Just as you have helpful attitudes to cultivate in your mindfulness practice, you also have unhelpful attitudes that you’d be better off staying away from. For example, if you’re a bit of a perfectionist and are worried you’re going to fall asleep in your mindfulness practice, you don’t need to start panicking, or worrying when you start struggling to stay awake. You just need to become aware of the perfectionist mindset and, as best you can, let the unhelpful approach go.
If you want a quick fix for all your problems, you’ve come to the wrong place. Mindfulness is simple but not easy. Mindfulness is a powerful process that takes time, and a certain type of effort, energy and discipline. You can find quick fixes in the domain of television advertising, billboards and the Internet. I know these temptations are great, and marketing companies spend billions to work out how to convince you to part with your hard-earned cash. Unfortunately, however, in my limited experience of instant happiness, that form of happiness is just that: instantly present and instantly gone.
What you can do is integrate mindfulness practices into your life in short bursts. You don’t have to sit for hours and hours in the lotus posture. One minute of mindful attention on your breath on a daily basis can begin to shift something within you. The more you put in, the more you get out. Five minutes is better than one minute. You need to decide what’s right for you: trust in yourself to make a decision and stick to that choice for a period of time.

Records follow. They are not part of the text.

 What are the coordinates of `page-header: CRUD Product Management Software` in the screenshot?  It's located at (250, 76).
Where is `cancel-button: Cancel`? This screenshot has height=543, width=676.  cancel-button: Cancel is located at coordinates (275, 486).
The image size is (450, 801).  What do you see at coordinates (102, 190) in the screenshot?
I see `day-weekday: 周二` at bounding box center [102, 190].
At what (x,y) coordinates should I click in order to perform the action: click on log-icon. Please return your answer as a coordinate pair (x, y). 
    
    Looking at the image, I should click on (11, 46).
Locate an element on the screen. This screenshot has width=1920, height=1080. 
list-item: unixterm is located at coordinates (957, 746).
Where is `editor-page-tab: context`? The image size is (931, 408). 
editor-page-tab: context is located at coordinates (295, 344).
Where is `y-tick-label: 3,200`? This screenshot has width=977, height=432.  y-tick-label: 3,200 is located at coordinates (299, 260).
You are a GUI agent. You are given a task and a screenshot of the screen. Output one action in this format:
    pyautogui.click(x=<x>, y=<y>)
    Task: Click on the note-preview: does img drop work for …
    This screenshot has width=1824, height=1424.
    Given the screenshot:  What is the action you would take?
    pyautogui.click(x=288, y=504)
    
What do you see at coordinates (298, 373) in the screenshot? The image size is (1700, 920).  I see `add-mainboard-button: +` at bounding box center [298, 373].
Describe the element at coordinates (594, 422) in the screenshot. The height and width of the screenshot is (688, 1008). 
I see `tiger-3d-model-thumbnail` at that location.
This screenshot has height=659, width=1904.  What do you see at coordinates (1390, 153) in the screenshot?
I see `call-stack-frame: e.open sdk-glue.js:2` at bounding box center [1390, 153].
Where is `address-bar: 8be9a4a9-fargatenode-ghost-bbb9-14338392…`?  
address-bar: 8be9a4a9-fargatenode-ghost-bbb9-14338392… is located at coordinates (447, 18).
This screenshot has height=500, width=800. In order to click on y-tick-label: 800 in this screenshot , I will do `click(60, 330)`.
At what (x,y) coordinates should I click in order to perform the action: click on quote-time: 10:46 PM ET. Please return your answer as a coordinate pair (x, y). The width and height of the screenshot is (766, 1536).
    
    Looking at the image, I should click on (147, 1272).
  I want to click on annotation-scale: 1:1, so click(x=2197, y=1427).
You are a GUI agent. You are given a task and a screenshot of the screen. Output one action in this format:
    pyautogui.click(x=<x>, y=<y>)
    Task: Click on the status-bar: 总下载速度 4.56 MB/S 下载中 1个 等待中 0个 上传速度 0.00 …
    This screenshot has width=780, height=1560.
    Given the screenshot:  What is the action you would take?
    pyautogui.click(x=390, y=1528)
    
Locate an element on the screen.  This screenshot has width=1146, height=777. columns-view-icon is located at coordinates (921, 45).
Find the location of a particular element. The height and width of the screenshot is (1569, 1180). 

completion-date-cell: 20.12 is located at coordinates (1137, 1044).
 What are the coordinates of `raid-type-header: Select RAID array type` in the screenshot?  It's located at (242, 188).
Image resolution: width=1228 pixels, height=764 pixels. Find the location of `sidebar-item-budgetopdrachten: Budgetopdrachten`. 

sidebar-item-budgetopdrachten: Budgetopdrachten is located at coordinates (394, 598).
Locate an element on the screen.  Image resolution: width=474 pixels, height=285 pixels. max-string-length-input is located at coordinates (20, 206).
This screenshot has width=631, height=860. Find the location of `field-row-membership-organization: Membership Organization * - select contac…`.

‘I’ll meditate as soon as I’ve sorted my life out.’ ‘I’ll do the course when things are totally settled.’ ‘I’ll practise mindfulness when I have no more problems in my life.’ These excuses are common and, on the whole, unconstructive. Sometimes you do need to allow major events in your life to settle before you work on a new skill like mindfulness. However, you can’t wait for life to become perfect. You don’t have time to waste. If you’ve found a way to systematically and thoroughly create a meaningful way of producing further health and wellbeing in your life, why not take the first step? Yes, you may get it wrong and make mistakes, but imperfection, mistakes and stumbles are an integrated part of the process of finding out about anything. No child ever began to walk without falling. No driver ever learns to drive without stalling. Take the first step today.
Failures are finger posts on the road to achievement.
CS Lewis
If you’re struggling a lot in your mindfulness practice, you’re probably holding onto a desire for something. Maybe you desire to get rid of tension, a feeling of irritation, your mind wandering, or boredom. Maybe you’re trying to get peace of mind, focus or relaxation. Make peace with your mindfulness practice. Let go of your desire to get anything out of the practice. Then, paradoxically, you’ll find the practice far more enjoyable and peaceful.